No domingo, na esteira de uns Grammys esmagadoramente masculinos, o presidente da Academia Fonográfica norte-americana dizia que as mulheres do meio musical têm de “step up” – “melhorar” ou “intensificar” o seu trabalho para terem lugar na indústria. Nos dias seguintes, a resposta de Neil Portnow à pergunta da Variety foi recebendo cada vez mais críticas até agora ser pedida a sua demissão. “Nós estamos à altura [outra acepção de ‘step up’] todos os dias e fazemo-lo há muito tempo. O facto de não perceber isto significa que está na altura de se demitir” – “step down” –, pede um grupo de mulheres responsáveis da indústria discográfica e artística.

A resposta a uma pergunta da Variety, no domingo, “é espectacularmente errada e insultuosa e, no seu cerne, ignorante quanto ao vasto corpo de obra criado por e com mulheres”, dizem as signatárias depois de uma semana de críticas de cantoras como Pink, Lorde, Katy Perry, Sheryl Crow, das Haim ou de Kelly Clarkson. O grupo é liderado pela advogada Rosemary Carroll, que representa Courtney Love ou The Strokes – e não conta com qualquer responsável de editoras e chancelas discográficas.

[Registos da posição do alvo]

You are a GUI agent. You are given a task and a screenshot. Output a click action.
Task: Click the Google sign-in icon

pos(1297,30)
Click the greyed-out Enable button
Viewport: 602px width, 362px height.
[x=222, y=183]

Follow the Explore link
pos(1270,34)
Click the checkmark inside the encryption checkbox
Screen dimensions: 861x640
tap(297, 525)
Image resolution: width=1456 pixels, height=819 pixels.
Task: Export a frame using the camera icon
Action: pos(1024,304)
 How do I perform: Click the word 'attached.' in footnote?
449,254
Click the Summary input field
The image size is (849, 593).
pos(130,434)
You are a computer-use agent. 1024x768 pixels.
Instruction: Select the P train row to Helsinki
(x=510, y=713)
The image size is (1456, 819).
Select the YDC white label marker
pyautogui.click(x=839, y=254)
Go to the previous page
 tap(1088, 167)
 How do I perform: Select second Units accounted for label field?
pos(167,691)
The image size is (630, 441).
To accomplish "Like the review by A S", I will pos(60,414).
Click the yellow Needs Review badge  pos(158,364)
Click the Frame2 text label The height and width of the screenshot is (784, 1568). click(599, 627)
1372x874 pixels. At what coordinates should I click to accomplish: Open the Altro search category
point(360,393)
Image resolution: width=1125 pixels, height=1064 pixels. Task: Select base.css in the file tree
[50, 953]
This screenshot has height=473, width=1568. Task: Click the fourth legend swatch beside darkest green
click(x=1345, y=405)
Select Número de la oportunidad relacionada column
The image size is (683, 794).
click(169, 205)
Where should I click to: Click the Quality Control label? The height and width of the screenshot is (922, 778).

* ENUNCIADO *
Continua a notícia sobre os Grammys a partir da última frase apresentada. A listagem não tem nada a ver com a notícia sobre os Grammys.

* RESPOSTA *
É composto, entre outros nomes do meio, por promotoras, relações públicas ou marketeers, pelas managers Ty Stiklorius e Caron Veazey, que representam John Legend e Pharrell Williams, respectivamente, pela importante agente do hip-hop Cara Lewis ou por Katie Vinten, vice-presidente do grupo musical Warner/Chappell.

Divulgada na quinta-feira, a carta aberta é endereçada a Portnow, mas também ao problema da representatividade das mulheres numa indústria onde, indubitavelmente, têm grande visibilidade, sobretudo na pop, mas aonde ainda só tinha chegado timidamente o momento #MeToo ou o movimento Time’s Up. No final de 2017, o efeito Weinstein levou à denúncia por várias artistas, sobretudo da cena indie, de casos de assédio e violência sexual; Kesha, a cantora conhecida por hinos de discoteca que acusa o seu produtor de abusos sexuais, era uma voz pop quase solitária. Nos meses seguintes, várias acusações vieram a público contra Russell Simmons, o poderoso homem do hip hop e contra alguns executivos.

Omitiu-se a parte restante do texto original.